В ход, по всей видимости, пошёл шантаж и грубая манипуляция, поэтому на последние слова внимания вообще не обращаю.

— Я, действительно, не догоняю, какого чёрта вы творите. Мам, — пару раз прикладываю кулаком по своей груди, перезаряжая спотыкающееся на ухабах, оттого сбивающееся с ритма сердце, — пойми, пожалуйста, что я не пацан, который нуждается в твоих советах, обнимашках и поглаживаниях по голове в часы заката. Я бы запросто мог их тоже раздавать, если бы имел своих детей. В чём проблема? — кручу у неё под носом пальцем, приказывая ни хрена не нагнетать. — Отвечай, пока спрашиваю, иначе…

Уверен, что первой фразой будет:

«Как ты разговариваешь со мной? Забыл, по-видимому? Я же мать!».

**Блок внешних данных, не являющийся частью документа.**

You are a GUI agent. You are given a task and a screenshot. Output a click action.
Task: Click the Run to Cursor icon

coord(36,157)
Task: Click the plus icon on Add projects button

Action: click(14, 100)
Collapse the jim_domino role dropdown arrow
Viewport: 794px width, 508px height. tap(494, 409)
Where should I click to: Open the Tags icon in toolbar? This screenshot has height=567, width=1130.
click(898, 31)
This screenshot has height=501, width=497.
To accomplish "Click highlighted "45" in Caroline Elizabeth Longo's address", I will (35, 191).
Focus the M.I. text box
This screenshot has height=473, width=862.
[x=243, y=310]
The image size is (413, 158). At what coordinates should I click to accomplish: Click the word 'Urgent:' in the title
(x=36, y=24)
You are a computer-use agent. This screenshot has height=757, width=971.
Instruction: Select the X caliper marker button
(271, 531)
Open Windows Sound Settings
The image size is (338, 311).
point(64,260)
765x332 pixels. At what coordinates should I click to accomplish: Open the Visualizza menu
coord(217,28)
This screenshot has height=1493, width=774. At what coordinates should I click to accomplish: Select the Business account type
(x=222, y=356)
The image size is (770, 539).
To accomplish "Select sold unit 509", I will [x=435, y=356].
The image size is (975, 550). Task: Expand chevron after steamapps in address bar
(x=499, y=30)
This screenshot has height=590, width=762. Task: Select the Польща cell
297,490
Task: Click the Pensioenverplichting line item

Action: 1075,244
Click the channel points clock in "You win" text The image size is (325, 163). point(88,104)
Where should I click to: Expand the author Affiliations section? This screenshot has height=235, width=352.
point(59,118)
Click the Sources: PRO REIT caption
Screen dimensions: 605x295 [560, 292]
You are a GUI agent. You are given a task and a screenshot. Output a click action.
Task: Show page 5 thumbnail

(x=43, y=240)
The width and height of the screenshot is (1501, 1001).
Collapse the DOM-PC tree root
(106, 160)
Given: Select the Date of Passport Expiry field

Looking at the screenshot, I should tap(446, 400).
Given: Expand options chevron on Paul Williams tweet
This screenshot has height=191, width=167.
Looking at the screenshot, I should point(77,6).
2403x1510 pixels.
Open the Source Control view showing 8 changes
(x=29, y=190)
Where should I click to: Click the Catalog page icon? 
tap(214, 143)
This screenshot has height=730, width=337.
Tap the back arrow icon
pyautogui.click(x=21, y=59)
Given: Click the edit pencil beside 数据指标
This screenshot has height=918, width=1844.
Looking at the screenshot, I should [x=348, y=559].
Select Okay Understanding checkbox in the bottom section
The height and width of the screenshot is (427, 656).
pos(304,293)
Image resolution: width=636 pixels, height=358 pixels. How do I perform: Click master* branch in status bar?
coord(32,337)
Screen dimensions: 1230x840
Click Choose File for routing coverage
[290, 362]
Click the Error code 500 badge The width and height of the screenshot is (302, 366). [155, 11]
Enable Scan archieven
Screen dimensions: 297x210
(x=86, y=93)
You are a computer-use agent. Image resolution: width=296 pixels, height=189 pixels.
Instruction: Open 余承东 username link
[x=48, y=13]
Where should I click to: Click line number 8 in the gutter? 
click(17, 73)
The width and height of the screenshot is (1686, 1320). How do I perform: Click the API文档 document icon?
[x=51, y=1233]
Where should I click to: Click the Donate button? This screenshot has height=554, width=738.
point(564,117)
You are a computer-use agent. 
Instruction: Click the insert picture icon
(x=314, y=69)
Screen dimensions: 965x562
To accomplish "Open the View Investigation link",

— Ударишь? — вскинув подбородок, громким вызовом бравирует.

— Пиздец! — цежу сквозь зубы и грозно шикаю. — Как умело ты переводишь стрелки на себя. Ударить, означает, прослыть неблагодарной сволочью, которой эта мать всё, что имела, отдала? Заканчивай спекуляции. Остановись, пока не стало поздно. Мы приезжаем к вам, но тяжёлые морально визиты вежливости можем скоро прекратить. Она страдает, когда с тобой так ласково и приторно общается. Оля болеет по семь дней после того, как ты поддержишь её тёплыми и нежными словами, потом по голове погладишь или скажешь, как сильно сожалеешь, что всё не так сложилось, как было в юрьевском евангелие описано. Я только одного не понимаю, дорогие женщины, если вы друг другу так неприятны, а в задушевных разговорах — практически невыносимы, то выскажетесь один раз и навсегда. Кружите, как коршуны. Вертите друг дружкой, словно в кукольный театр на потеху публике играете. Кусаетесь и кровь пускаете, но челюсти на горле не смыкаете. Это…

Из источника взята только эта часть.